Toy cart tied to the end of an unstretched string of length a, when revolved moves in a horizontal circle of radius 2a with a time period T. Now the toy cart is speeded up until it moves in a horizontal circle of radius 3a with a period T. If Hooke's law (F=kx) holds, then

To solve the problem step by step, we need to analyze the motion of the toy cart in two different scenarios and apply the principles of circular motion and Hooke's law. ### Step-by-Step Solution **Step 1: Understand the initial conditions.** - The toy cart is tied to a string of length \( a \) and revolves in a horizontal circle of radius \( 2a \) with a time period \( T \). **Step 2: Identify the stretch in the string for the first case.** - The length of the string is \( a \).
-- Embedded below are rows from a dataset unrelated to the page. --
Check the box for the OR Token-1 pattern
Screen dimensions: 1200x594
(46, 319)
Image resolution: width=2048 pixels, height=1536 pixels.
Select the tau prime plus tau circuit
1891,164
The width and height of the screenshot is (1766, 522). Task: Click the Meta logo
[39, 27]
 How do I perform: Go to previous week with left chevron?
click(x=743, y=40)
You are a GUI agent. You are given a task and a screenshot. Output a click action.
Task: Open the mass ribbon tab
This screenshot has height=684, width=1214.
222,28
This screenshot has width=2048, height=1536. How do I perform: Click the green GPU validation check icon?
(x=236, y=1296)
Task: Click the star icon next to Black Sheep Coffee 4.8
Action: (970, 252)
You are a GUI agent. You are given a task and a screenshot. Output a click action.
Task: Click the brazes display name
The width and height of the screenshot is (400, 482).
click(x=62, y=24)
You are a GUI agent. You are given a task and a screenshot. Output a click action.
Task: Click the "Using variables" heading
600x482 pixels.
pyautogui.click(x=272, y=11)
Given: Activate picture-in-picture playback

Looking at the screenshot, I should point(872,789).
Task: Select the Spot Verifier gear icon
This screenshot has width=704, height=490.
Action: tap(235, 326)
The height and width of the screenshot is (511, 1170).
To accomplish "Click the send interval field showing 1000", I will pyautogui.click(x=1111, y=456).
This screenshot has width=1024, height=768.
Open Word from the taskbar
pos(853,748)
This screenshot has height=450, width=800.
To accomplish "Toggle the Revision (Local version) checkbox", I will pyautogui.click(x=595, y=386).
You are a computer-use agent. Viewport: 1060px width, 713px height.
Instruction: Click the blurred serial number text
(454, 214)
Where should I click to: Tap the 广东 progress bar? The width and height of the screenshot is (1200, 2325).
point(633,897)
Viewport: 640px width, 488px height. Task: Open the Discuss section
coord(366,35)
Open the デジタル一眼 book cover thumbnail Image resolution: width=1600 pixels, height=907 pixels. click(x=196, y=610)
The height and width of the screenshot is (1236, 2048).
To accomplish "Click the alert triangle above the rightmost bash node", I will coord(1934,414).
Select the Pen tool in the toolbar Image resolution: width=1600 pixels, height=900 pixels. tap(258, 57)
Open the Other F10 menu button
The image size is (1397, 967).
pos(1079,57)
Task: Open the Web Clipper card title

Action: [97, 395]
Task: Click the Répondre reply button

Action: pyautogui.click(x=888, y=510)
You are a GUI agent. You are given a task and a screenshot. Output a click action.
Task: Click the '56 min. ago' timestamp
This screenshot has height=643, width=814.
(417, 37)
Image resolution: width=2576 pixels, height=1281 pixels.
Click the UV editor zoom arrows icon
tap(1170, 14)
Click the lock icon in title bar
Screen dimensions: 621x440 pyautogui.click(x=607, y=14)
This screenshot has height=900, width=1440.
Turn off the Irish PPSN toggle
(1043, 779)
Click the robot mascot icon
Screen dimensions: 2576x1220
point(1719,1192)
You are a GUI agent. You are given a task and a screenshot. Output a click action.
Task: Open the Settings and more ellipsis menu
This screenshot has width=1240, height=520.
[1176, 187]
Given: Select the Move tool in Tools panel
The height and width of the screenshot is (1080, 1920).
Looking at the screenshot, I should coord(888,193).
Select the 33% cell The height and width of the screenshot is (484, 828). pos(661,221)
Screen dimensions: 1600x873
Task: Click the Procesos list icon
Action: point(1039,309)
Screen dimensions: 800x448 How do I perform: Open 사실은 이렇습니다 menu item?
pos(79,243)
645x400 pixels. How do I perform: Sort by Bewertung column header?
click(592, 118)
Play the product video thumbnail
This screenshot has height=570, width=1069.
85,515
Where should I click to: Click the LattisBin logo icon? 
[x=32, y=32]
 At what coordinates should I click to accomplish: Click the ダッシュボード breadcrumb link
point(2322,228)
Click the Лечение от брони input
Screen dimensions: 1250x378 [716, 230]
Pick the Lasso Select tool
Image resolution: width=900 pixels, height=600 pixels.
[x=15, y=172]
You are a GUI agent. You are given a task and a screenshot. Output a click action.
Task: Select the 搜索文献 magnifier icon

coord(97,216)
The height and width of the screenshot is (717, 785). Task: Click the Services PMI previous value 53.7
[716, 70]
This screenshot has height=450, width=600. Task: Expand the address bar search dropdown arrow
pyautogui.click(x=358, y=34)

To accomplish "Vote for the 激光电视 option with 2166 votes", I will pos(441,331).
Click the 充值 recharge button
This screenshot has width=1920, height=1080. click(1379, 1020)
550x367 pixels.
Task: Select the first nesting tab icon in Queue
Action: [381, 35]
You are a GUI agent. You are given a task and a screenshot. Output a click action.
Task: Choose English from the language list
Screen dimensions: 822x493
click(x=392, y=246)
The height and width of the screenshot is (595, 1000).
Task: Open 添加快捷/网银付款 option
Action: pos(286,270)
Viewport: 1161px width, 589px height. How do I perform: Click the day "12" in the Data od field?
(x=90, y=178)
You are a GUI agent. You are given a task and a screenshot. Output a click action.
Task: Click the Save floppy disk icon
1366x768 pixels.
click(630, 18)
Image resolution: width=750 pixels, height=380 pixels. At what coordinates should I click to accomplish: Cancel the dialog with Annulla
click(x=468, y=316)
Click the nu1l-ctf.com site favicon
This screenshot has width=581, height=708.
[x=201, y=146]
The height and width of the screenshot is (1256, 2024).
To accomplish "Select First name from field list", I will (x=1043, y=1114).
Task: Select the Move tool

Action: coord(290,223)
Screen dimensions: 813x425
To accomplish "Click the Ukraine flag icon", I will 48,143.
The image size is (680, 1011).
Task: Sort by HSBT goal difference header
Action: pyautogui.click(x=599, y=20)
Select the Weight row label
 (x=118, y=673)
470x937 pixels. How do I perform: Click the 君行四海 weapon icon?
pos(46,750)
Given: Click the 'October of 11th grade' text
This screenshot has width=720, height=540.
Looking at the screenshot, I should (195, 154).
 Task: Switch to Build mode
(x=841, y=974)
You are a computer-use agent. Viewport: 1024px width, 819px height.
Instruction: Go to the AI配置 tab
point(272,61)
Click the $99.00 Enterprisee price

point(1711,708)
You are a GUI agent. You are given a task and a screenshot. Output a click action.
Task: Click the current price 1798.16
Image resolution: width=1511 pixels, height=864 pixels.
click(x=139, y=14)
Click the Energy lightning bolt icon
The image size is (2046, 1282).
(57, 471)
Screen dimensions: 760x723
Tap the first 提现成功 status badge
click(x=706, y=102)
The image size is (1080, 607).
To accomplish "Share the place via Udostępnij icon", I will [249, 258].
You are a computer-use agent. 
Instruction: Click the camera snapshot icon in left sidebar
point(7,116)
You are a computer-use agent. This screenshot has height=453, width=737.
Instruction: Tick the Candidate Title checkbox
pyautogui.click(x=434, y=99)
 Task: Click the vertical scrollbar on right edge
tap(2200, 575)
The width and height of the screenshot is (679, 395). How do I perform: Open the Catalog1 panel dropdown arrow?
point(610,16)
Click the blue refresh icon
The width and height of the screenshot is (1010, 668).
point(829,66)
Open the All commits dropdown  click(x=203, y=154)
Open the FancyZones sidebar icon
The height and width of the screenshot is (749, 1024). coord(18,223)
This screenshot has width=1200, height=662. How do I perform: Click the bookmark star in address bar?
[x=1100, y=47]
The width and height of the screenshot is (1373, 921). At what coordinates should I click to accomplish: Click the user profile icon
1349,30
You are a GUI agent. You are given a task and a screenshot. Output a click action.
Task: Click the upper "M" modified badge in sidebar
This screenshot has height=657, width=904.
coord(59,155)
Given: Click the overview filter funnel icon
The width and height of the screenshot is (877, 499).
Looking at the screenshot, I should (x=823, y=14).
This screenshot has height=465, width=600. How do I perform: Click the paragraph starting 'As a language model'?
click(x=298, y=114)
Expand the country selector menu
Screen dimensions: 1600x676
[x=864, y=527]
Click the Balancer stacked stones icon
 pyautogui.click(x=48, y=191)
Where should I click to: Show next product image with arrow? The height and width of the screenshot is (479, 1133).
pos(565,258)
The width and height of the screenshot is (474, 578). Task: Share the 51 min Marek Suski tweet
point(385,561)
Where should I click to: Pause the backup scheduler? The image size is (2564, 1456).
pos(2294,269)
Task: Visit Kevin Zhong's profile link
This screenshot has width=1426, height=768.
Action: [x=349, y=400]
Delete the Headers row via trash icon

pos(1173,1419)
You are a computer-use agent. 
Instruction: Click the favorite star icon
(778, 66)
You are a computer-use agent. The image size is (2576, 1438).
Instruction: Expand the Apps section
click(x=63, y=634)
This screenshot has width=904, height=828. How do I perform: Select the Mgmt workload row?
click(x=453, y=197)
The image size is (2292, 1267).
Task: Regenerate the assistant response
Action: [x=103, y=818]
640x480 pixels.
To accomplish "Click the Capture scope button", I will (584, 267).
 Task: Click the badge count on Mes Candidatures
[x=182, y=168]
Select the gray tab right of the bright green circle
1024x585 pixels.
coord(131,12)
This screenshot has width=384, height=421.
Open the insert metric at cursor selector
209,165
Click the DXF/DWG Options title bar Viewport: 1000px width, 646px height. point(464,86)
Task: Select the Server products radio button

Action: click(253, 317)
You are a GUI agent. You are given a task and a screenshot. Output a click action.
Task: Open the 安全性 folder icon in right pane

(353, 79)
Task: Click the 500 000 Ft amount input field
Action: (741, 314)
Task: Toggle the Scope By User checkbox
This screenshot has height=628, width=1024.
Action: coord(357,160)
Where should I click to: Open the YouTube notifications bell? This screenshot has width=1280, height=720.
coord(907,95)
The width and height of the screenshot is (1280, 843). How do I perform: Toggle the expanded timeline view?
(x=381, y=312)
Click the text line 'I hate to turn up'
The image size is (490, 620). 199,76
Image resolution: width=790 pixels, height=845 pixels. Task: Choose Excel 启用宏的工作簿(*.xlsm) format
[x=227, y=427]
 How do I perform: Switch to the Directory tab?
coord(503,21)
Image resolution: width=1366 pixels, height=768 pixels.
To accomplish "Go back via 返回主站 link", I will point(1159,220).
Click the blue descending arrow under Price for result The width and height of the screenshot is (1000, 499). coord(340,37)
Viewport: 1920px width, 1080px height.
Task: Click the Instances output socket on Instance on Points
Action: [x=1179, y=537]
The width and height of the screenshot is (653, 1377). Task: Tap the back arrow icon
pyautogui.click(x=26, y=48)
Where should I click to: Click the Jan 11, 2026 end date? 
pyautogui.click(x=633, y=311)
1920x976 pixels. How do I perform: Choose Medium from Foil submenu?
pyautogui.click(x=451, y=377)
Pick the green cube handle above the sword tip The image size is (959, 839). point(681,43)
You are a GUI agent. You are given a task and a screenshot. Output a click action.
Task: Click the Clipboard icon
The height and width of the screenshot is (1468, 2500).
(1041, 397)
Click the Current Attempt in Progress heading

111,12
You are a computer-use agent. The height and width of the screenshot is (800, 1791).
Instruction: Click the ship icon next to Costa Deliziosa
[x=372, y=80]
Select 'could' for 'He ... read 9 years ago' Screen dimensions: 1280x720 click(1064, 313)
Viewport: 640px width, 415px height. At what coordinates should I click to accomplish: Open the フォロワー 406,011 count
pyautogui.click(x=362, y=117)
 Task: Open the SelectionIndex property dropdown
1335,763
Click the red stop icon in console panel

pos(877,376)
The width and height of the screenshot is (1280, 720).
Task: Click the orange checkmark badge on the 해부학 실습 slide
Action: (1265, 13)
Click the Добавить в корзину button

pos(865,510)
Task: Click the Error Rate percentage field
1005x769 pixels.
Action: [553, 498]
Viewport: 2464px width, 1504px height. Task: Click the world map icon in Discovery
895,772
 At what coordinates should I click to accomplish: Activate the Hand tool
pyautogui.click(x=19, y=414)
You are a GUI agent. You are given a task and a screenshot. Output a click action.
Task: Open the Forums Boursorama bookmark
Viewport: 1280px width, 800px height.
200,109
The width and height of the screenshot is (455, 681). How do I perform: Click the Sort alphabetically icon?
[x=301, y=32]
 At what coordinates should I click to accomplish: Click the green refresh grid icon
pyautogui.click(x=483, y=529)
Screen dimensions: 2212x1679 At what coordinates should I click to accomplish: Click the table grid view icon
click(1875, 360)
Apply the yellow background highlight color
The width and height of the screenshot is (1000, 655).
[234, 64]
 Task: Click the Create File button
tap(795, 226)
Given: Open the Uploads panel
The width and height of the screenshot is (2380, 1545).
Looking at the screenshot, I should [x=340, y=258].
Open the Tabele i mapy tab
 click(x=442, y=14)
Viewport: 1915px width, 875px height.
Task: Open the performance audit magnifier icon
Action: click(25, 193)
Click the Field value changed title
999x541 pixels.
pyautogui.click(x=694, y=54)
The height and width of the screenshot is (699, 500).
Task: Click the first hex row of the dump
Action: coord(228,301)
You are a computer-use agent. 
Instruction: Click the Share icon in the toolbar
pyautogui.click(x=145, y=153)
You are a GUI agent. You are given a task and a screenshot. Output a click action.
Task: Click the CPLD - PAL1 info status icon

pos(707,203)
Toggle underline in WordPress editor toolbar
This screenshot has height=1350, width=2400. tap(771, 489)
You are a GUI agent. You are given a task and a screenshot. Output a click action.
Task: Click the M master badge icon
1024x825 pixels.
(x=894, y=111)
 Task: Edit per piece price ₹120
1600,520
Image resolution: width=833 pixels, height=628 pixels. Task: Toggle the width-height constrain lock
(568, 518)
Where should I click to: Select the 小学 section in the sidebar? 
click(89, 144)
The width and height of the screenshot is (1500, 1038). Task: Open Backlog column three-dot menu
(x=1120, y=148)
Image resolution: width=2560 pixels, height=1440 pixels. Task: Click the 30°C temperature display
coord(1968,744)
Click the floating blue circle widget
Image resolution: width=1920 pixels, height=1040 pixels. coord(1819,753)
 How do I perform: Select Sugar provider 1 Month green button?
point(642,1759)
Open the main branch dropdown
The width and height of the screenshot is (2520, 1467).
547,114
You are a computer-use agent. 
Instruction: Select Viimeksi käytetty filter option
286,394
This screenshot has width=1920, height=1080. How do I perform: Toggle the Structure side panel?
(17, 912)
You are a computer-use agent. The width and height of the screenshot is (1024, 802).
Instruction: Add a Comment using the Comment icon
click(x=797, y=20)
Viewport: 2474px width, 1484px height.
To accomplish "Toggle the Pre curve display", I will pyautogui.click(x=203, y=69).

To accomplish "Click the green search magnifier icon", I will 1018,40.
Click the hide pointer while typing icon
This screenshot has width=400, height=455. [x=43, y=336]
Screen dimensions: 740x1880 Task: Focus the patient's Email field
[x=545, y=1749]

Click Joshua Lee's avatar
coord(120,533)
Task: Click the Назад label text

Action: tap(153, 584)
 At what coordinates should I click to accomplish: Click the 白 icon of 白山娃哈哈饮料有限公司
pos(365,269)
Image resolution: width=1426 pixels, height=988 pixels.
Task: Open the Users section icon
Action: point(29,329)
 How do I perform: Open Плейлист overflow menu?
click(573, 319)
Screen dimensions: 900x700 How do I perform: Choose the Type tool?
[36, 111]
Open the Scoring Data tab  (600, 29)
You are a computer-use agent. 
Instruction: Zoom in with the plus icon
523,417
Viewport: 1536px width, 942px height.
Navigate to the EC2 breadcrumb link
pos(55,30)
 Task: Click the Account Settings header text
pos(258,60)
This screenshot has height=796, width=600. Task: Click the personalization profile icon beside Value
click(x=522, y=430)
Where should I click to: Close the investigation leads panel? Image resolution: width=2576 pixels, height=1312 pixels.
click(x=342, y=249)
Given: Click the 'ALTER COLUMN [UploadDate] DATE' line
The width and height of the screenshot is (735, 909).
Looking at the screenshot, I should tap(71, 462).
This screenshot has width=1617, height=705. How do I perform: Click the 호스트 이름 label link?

When the cart revolves in a circle of radius \( 2a \), the effective length of the string is \( 2a \). - The stretch in the string, \( x_1 \), is given by: \[ x_1 = 2a - a = a \] **Step 3: Apply Hooke's Law and centripetal force for the first case.** - According to Hooke's law, the spring force \( F_s \) is: \[ F_s = kx_1 = ka \] - The centripetal force \( F_c \) required for circular motion is: \[ F_c = m \frac{v^2}{r} = m \frac{(2\pi/(T))^2 (2a)}{2a} = m \frac{4\pi^2}{T^2} \] - Setting the spring force equal to the centripetal force: \[ ka = m \frac{4\pi^2}{T^2} \quad \text{(Equation 1)} \] **Step 4: Analyze the second case where the radius is \( 3a \).** - Now the toy cart moves in a horizontal circle of radius \( 3a \). - The stretch in the string, \( x_2 \), is: \[ x_2 = 3a - a = 2a \] **Step 5: Apply Hooke's Law and centripetal force for the second case.** - The spring force in this case is: \[ F_s = kx_2 = k(2a) = 2ka \] - The centripetal force for this scenario is: \[ F_c = m \frac{v'^2}{3a} = m \frac{(2\pi/(T'))^2 (3a)}{3a} = m \frac{4\pi^2}{T'^2} \] - Setting the spring force equal to the centripetal force: \[ 2ka = m \frac{4\pi^2}{T'^2} \quad \text{(Equation 2)} \] **Step 6: Relate the two equations.** - From Equation 1: \[ ka = m \frac{4\pi^2}{T^2} \] - From Equation 2: \[ 2ka = m \frac{4\pi^2}{T'^2} \] - Dividing Equation 2 by Equation 1: \[ \frac{2ka}{ka} = \frac{m \frac{4\pi^2}{T'^2}}{m \frac{4\pi^2}{T^2}} \implies 2 = \frac{T^2}{T'^2} \] - Rearranging gives: \[ \frac{T'^2}{T^2} = \frac{1}{2} \implies \frac{T'}{T} = \frac{1}{\sqrt{2}} \implies T' = \frac{T}{\sqrt{2}} \] **Step 7: Final result.** - The time period \( T' \) when the radius is \( 3a \) is: \[ T' = \frac{T \sqrt{3}}{2} \] ### Conclusion The correct answer is \( T' = \frac{\sqrt{3}}{2} T \).